There are many boats that will take you to Molokini for snorkeling. Some also go to “turtle town” where it’s likely you’ll see a turtle or two. (See our posting on “South Maui Snorkling – Makena Landing” for a no-cost option to swim with turtles.) Some trips to Molokini are longer and some shorter. Some provide food and drinks. Some do snuba at extra cost. (Snuba is sort of like scuba but without the freedeom of movement and without the air tank on your back.) While we provide free snorkel gear at our condo, all the boats provide their own. Shop around to find the trip which is best for you.
The seas are generally calmer before the wind picks up so go in the morning unless you have no other choice. On a clear day you can see to a depth of 80 feet or more so the ideal time to go is a calm morning with no, or few, clouds. Of course, you usually have to make reservations in advance, so the conditions may not always be perfect.
Snorkel boats leave from Maalaea Bay – about a 20 minute drive north of Maui Vista. (They also leave from Lahaina, but don’t bother.) Take the road toward Lahaina and watch for the signs to Maalaea Bay. Allow time for parking and walking to your boat.
The Island of Molokini isn’t large but it looks tiny from the shore because it’s far away. Dependng on the speed of your boat the trip over will take about 45 minutes plus or minus. From December through March you’ll probably see whales while you’re cruising. If you’re lucky you can see dolphins any time of year. Some dolphins may even ride the bow wave and spinner dolphins can put on quite a show.
As the boat arrives as Molokini one of the crew will dive overboard with a rope. He or she will disappear below the surface to attach the rope to an underwater bouy. An anchor at the stern keeps the boat in place while you enjoy the sights. Each snorkel boat has it’s own designated bouy. I think they all say they have the best location.

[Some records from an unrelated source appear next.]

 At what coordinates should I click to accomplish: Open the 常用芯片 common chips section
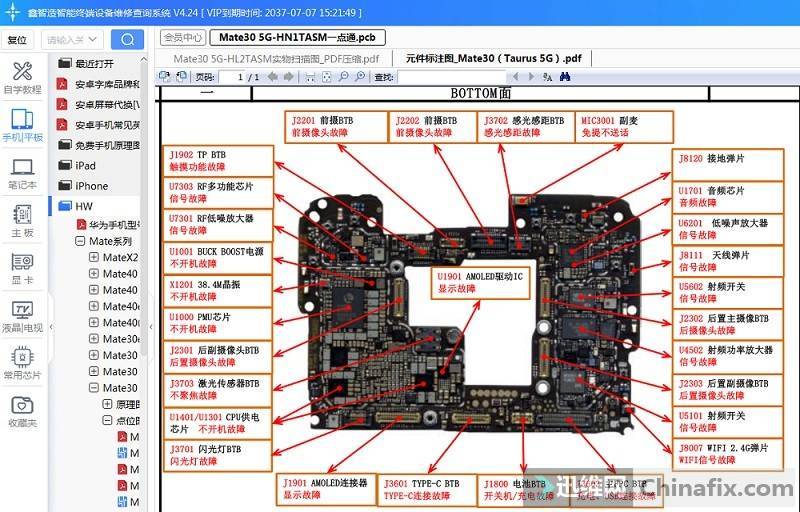point(22,362)
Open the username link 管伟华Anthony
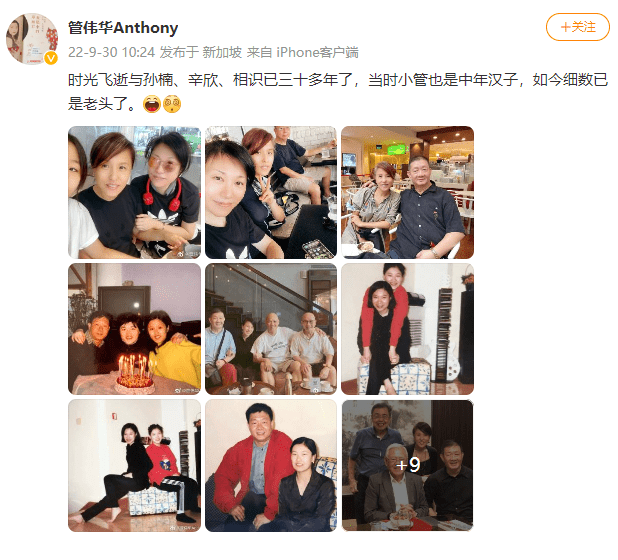618x560 pixels. click(123, 28)
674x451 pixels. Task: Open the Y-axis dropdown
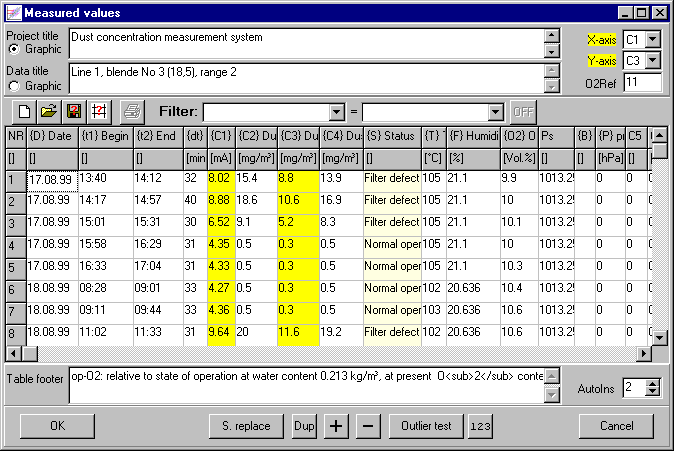[x=653, y=61]
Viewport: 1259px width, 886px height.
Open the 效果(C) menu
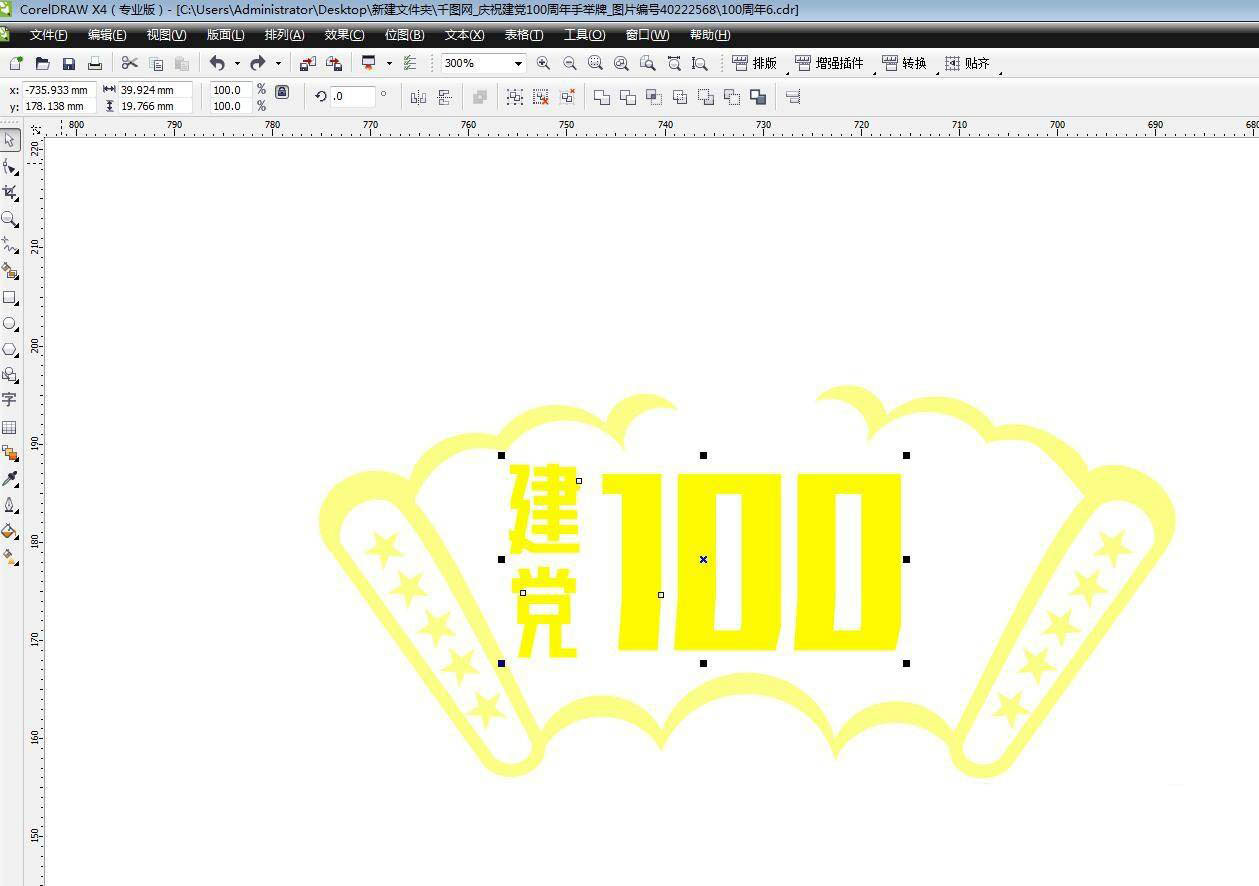pos(344,35)
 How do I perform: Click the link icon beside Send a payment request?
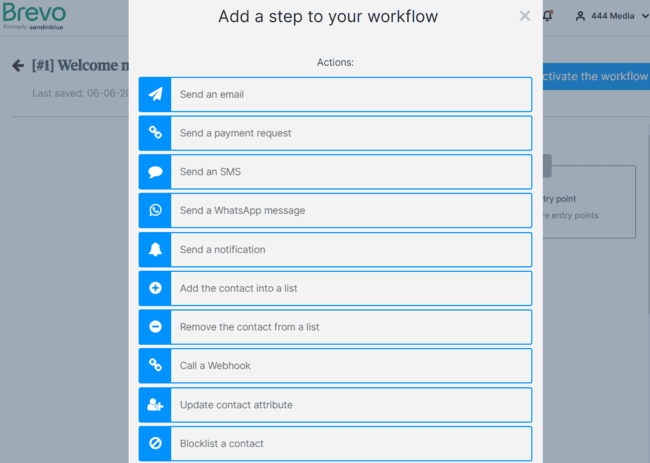[x=155, y=133]
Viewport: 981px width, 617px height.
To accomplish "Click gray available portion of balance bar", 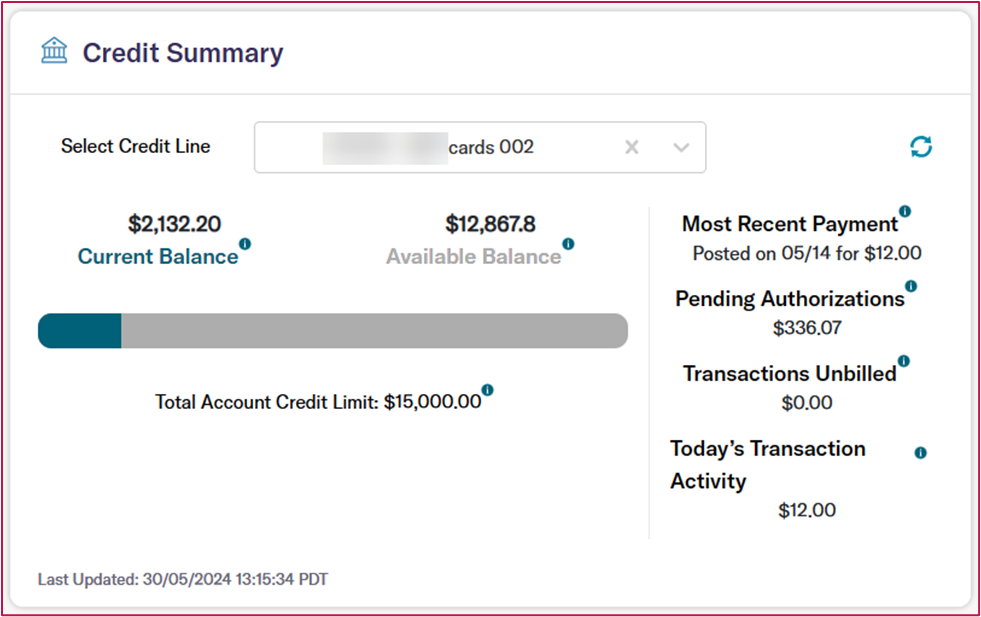I will [374, 331].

You will see lots of fish and beautiful coral at Molokini – maybe an eel or two. In whale season you can sometimes hear the whales singing when you’re under water. It’s probably the premier spot to snorkel in Maui.
After as much time as almost anyone could want in the water, your boat will leave Molokini. If your boat goes to “turtle town” it will head east to a point just north of Makena Landing on Maui.
At “turtle town” there are two parallel lava tubes jutting out from the shore which support coral and form underwater caves. The turtles like to rest in these caves where they feel safe from the few predators that can do damage to a full grown turtle. While they can hold their breath for long periods of time, eventually these turtles have to breath. In this picture that Kathy took a large male is coming up for air. If you’re on the surface you can hear them hiss as they exhale. They’ll generally take a half dozen breaths or more before decending for another rest. It isn’t necessary to go to Molokini to have a great time snorkeling on Maui but, if you go, you won’t regret it.